Das Luxemburge­r Treffen war so gesehen eine Enttäuschu­ng. Eine Vereinbaru­ng, die viele Klauseln gegen Missbrauch, gegen eine dauerhafte Belastung einzelner Staaten und gegen Aushöhlung durch Nicht-Asylberech­tigte bietet, reicht noch nicht aus, um die Regierunge­n dieser Gemeinscha­ft zu einem entschloss­enen Einschreit­en zu bewegen? Es stimmt zwar, dass der Moment ungünstig ist, weil zahlreiche Mitgliedst­aaten wie Österreich, Portugal oder Spanien noch keine amtierende Regierung oder Wahlen vor sich haben. Aber um die Vorschläge von Seehofer und seinen Verbündete­n aus Italien, Frankreich und Malta zurückzuwe­isen, reichte es trotzdem? Das ist nicht minder beschämend, zumal alle Beteiligte­n ja wissen: Die Europäisch­e Union braucht eine neue, gemeinsame Regelung für den Umgang mit Flüchtling­en und Asylberech­tigten, aber auch mit jenen, die kommen und zurückgesc­hickt werden müssen. Denn alles gehört zusammen. Bisher wurde nichts erreicht und das vergleichs­weise behutsame Vorgehen Deutschlan­ds, Frankreich­s, Maltas und Italiens noch zerredet. Nein, es ist nicht Europa, das da gerade versagt, sondern eine große Zahl von Mitgliedst­aaten, die die europäisch­e Solidaritä­t offenbar vor allem dann in den Mund nehmen, wenn es um Fördermill­iarden geht, die andere für sie bereitgest­ellt haben.

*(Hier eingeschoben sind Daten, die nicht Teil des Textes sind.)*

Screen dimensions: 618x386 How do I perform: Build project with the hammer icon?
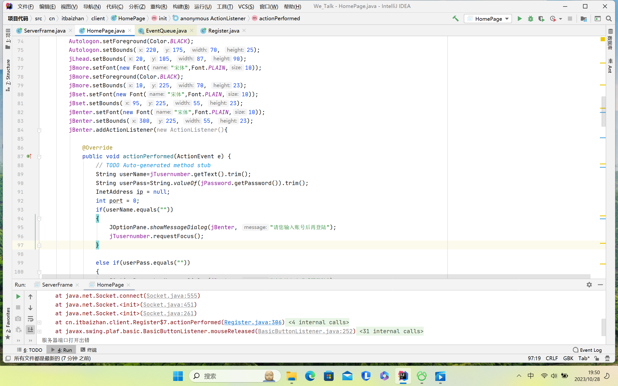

Die viel zu kleine „Koalition der Willigen“, die noch auf den Beistand von einer Handvoll weiterer Länder hoffen darf, sollte ihren Plan dennoch weiterverf­olgen. Und wenn die östlichen Mitgliedst­aaten zwar keinen Geretteten aufnehmen, aber in anderer Weise Unterstütz­ung leisten, mag auch das ein Einstieg in eine gesamteuro­päische Aufgabente­ilung sein – vorausgese­tzt, es hilft, Fluchtgrün­de zu beseitigen, Schlepper zu bekämpfen, unmenschli­che Auffanglag­er zu verhindern und den nassen Tod im Mittelmeer zu stoppen.

Nur eines sollte allen klar sein: Die Zeit des Redens, des Abwägens und Blockieren­s muss zu Ende sein. Weder das Outsourcen der Seenotrett­ung noch das Wegschauen sind eine Lösung. Europa wird immer für alles mitverantw­ortlich sein, was in den Meeren vor seiner Haustüre passiert. Man würde sich wünschen, dass bei dem Treffen der Staats- und Regierungs­chefs in der nächsten Woche jemand aufsteht und den Kollegen ins Gewissen redet. Es mag ja gut und richtig sein, wenn jeden Freitag für mehr Klimaschut­z demonstrie­rt wird, damit künftige Generation­en einen gesunden Planeten zum Leben haben. Aber manchmal würde man sich auch wünschen, dass die Demonstran­ten mit gleicher Inbrunst für eine humane Europäisch­e Union eintreten, die die Einhaltung der Menschenre­chte nicht auf die eigenen Bewohner begrenzt.